Item position entries:
^^^^

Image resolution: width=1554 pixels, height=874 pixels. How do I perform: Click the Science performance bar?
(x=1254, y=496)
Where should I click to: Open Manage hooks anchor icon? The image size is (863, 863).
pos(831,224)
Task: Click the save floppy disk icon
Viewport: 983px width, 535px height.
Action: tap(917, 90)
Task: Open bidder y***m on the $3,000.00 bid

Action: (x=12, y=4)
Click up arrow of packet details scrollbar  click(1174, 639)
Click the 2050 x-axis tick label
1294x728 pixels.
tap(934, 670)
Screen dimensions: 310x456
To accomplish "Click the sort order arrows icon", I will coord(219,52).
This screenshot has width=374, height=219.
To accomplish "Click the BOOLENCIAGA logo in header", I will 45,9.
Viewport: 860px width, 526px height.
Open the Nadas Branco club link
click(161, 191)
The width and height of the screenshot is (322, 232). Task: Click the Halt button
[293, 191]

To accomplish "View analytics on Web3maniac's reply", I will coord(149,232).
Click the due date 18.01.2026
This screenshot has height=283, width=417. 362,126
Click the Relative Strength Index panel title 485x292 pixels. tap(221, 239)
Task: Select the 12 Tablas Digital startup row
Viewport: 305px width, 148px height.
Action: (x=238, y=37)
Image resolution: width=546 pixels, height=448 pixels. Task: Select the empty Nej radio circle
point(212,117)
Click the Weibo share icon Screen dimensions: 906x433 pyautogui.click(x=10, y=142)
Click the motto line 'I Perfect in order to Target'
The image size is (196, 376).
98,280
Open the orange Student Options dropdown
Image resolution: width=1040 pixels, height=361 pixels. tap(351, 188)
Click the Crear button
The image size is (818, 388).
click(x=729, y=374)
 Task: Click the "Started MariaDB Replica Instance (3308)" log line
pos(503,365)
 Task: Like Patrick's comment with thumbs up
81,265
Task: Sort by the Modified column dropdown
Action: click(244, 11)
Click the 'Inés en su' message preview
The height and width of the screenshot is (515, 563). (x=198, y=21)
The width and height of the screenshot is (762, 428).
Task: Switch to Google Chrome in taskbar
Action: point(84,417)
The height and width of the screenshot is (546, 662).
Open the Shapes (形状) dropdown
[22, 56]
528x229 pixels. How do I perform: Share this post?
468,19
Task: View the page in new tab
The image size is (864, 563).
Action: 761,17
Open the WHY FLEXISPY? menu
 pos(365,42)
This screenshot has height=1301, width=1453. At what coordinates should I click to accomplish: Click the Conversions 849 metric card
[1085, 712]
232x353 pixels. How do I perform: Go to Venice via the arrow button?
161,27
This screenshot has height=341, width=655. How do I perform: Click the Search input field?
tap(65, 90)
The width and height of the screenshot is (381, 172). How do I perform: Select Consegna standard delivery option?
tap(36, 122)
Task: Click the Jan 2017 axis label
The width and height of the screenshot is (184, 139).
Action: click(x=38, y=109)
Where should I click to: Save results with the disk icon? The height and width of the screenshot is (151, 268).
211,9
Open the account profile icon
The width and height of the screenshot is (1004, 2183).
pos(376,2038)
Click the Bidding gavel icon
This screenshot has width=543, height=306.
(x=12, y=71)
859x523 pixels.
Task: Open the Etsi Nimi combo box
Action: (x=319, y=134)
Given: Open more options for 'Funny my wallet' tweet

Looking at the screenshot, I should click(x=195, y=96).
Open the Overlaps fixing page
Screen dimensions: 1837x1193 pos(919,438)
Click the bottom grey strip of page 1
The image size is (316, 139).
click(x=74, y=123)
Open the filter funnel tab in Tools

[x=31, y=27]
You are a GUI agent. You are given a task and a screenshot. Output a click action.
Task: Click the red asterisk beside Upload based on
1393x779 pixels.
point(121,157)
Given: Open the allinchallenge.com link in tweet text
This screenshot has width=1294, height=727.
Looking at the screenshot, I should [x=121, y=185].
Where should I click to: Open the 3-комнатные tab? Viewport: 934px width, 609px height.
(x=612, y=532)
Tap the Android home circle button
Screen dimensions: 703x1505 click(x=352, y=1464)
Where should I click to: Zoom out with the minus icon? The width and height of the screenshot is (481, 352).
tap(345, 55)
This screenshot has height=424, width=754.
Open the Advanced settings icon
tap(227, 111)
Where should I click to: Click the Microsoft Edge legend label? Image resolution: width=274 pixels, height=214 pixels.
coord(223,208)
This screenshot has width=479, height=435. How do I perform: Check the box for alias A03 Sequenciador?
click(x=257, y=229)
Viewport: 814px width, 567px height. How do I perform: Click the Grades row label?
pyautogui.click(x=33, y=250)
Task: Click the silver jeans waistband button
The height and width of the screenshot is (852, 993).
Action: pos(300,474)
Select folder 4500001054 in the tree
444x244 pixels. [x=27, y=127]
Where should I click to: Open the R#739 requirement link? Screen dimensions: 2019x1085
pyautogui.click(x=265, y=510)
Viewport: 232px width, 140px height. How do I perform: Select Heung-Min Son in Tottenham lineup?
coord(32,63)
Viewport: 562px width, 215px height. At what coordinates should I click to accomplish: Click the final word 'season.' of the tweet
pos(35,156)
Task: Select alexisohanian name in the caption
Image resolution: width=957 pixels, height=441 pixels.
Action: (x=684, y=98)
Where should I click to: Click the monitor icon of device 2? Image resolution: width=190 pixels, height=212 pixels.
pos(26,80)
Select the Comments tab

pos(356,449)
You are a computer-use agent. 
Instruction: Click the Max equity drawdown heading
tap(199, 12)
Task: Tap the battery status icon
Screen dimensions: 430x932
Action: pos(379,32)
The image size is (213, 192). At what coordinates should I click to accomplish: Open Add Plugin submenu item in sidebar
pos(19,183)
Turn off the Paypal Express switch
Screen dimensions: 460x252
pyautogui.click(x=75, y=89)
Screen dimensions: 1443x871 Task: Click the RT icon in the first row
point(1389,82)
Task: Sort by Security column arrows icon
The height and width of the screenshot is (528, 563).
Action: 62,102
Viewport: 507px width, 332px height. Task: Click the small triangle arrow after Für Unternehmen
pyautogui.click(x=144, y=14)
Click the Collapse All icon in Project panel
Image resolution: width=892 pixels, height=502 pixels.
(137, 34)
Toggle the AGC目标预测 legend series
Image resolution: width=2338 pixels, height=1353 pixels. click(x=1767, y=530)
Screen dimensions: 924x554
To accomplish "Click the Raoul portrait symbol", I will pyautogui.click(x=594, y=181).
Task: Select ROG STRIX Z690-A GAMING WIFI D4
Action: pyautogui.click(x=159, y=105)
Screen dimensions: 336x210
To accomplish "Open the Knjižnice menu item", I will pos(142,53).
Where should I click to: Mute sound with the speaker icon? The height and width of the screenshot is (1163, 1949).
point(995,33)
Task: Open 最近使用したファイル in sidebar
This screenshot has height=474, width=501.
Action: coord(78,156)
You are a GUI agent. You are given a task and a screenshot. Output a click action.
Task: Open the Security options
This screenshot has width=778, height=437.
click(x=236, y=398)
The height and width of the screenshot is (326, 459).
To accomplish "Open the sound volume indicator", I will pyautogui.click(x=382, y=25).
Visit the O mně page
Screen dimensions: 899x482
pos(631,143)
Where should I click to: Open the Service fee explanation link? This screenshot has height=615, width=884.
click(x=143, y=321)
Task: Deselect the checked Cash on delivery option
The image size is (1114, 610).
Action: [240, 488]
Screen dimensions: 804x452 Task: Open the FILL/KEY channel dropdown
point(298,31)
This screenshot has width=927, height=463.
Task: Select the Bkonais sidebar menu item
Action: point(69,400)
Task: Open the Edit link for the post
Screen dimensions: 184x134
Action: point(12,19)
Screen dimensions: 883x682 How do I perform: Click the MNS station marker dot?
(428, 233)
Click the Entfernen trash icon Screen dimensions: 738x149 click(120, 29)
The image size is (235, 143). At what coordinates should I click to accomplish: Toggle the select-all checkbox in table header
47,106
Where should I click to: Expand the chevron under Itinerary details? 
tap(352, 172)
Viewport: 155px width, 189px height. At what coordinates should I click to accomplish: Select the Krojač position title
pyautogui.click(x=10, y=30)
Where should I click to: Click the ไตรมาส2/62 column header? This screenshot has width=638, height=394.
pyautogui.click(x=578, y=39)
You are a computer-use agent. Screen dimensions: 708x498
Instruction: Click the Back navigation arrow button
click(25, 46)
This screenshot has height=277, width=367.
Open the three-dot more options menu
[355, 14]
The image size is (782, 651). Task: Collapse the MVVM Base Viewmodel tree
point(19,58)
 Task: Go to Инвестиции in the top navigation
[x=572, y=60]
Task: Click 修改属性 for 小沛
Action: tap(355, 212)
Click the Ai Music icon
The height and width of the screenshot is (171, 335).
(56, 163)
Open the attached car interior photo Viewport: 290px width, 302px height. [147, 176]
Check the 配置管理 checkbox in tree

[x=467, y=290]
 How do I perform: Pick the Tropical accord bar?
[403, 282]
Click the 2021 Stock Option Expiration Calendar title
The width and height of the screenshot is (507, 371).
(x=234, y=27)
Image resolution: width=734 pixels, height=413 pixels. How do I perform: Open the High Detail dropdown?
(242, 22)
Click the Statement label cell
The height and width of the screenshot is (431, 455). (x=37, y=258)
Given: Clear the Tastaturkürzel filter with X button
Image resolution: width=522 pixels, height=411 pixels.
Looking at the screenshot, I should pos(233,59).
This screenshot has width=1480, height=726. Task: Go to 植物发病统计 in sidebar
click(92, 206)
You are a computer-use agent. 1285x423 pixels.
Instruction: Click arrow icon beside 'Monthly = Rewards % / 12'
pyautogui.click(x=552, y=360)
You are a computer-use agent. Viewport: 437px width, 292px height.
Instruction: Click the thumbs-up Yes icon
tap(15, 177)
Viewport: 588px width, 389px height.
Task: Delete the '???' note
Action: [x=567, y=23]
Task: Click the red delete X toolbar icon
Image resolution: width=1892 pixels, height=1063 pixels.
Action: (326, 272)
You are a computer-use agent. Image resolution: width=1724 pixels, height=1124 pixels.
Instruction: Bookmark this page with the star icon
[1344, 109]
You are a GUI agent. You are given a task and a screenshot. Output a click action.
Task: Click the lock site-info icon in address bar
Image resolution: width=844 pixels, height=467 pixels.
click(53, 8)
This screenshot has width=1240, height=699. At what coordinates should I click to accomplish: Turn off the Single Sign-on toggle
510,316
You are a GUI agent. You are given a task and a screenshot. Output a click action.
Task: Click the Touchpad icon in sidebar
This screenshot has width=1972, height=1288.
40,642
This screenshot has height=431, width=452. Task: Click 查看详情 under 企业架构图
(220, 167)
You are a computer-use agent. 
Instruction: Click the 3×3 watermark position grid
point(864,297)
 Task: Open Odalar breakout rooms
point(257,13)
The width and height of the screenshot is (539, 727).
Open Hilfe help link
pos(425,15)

^^^^

Description of the task:
Rewrite the records starting with the line that contains "Visit the O mně page" and going on through the line that contains "Action: [240, 488]", changing "Cash on delivery" to "Pay at pickup" and leaving everything else as it is.

The reply:
Visit the O mně page
Screen dimensions: 899x482
pos(631,143)
Where should I click to: Open the Service fee explanation link? This screenshot has height=615, width=884.
click(x=143, y=321)
Task: Deselect the checked Pay at pickup option
The image size is (1114, 610).
Action: [240, 488]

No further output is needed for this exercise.